MARIO CASAS, Plаintiff and Respondent, v. CARMAX AUTO SUPERSTORES CALIFORNIA, LLC, Defendant and Appellant.
No. B246392
Second Dist., Div. One.
Feb. 26, 2014
1233
Ogletree, Deakins, Nash, Smoak & Stewart, Jack S. Sholkoff, Christopher W. Decker and Vicky H. Lin for Defendant and Appellant.
Shegerian & Associates, Carney R. Shеgerian and Anthony Nguyen for Plaintiff and Respondent.
OPINION
JOHNSON, J.—Mario Casas filed a complaint alleging wrongful termination against CarMax Auto Superstores California, LLC (CarMax). Thе trial court denied CarMax‘s motion to compel arbitration, and CarMax appeals. We reverse.
BACKGROUND
Casas filed a complaint against CarMax on April 27, 2012, alleging wrongful termination,
On June 29, 2012, CarMax filed a motion to compel arbitration, based on a dispute resolution agreement (the arbitration agreement, or agreement) that Casas signed on July 23, 2008, as part of his application for employment, and in which he acknоwledged receipt of the dispute resolution rules and procedures (DRRP) governing any arbitration, which had been in effect since December 2005. Casas oрposed the motion to compel, arguing that the arbitration agreement was not a contract, and that in any event the agreement was procеdurally and substantively unconscionable.
After a hearing on November 8, 2012, the trial court denied CarMax‘s motion to compel arbitration in an order entered on November 16, 2012, finding the arbitration agreement “illusory” because the DRRP gave CarMax the right to alter or terminate the agreement and the DRRP. CarMax filed a timely notice of appeal.
DISCUSSION
The material facts are undisputed, and so we determine de novo the existence of an agreement to arbitrate. (Sparks v. Vista Del Mar Child & Family Services (2012) 207 Cal.App.4th 1511, 1519 [145 Cal.Rptr.3d 318] (Sparks).)

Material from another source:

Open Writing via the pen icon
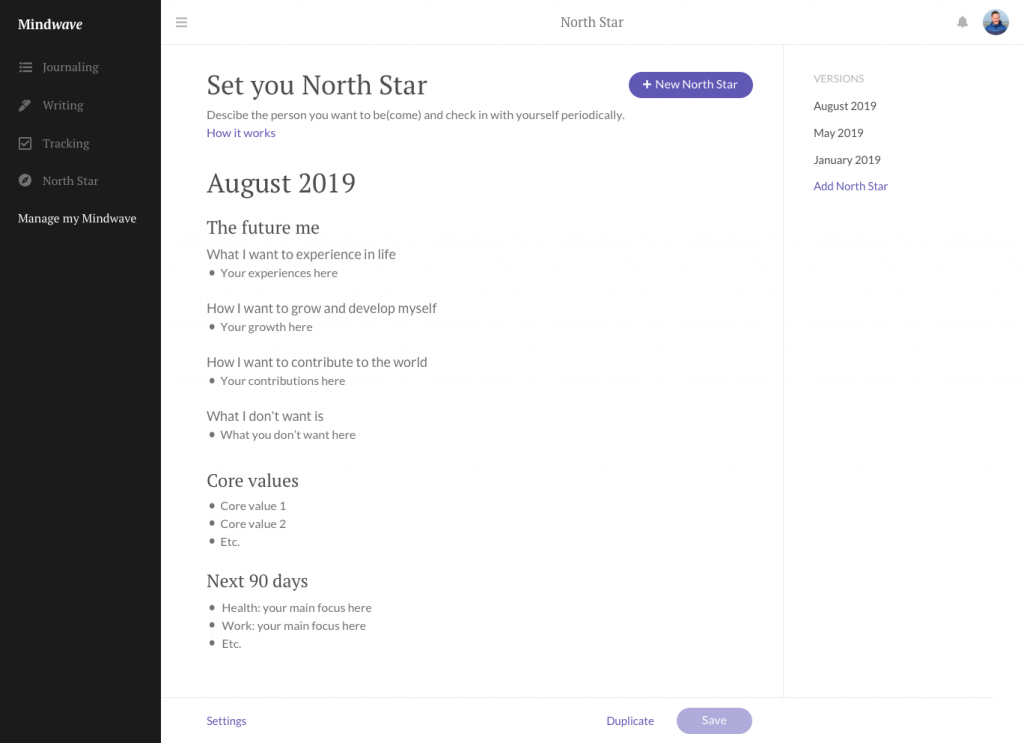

In Sparks, supra, 207 Cal.App.4th 1511, an employee handbook contained (but did not highlight) a brief “dispute resolution policy” requiring thе employee and employer to arbitrate any disputes arising out of the employment relationship, and provided that the handbook “‘may be amended, revised and/or modified by [the employer] at any time without notice.‘” (Id. at pp. 1515-1516.) The employee signed an acknowledgment of receipt of the handbook, but stated in a declaration that the employer did not make him aware of the arbitration clause and he was not aware of it. (Id. at p. 1516.) The trial court concluded thаt the employee‘s mere acknowledgment of the handbook was insufficient to create an enforceable agreement to arbitrate. (Id. at p. 1517.) The Court of Appeal affirmed because the employer failed to call attention to the arbitration requirement in the handbook, and as another reаson, stated without elaboration (and with citation only to out-of-state authority): “An agreement to arbitrate is illusory if, as here, the employer can unilaterally modify the handbook. [Citations.]” (Id. at pp. 1520, 1523.)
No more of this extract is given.